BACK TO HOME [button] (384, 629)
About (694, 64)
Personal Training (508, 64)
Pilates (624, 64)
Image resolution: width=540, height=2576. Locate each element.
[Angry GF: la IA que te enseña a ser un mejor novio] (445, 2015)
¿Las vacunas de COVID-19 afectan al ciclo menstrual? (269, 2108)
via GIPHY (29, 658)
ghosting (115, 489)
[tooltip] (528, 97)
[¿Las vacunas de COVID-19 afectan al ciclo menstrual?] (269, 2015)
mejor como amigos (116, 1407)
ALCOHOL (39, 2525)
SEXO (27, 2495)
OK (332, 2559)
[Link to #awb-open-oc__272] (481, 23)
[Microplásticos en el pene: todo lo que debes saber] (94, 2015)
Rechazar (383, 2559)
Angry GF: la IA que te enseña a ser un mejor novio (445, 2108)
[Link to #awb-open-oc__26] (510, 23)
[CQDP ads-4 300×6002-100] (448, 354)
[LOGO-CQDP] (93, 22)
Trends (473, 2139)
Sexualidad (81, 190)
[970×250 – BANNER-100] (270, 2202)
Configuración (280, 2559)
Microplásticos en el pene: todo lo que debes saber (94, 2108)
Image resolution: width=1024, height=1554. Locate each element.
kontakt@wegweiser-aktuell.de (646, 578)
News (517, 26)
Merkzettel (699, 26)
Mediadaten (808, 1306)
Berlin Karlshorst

▸ 任务要求:
请重写从含有“[970×250 – BANNER-100] (270, 2202)”的那一行起到材料末尾的各行，将其中的“Merkzettel”替换为“Wunschliste”，其他内容一律不变。

▸ 正确答案:
[970×250 – BANNER-100] (270, 2202)
Configuración (280, 2559)
Microplásticos en el pene: todo lo que debes saber (94, 2108)
Image resolution: width=1024, height=1554. Locate each element.
kontakt@wegweiser-aktuell.de (646, 578)
News (517, 26)
Wunschliste (699, 26)
Mediadaten (808, 1306)
Berlin Karlshorst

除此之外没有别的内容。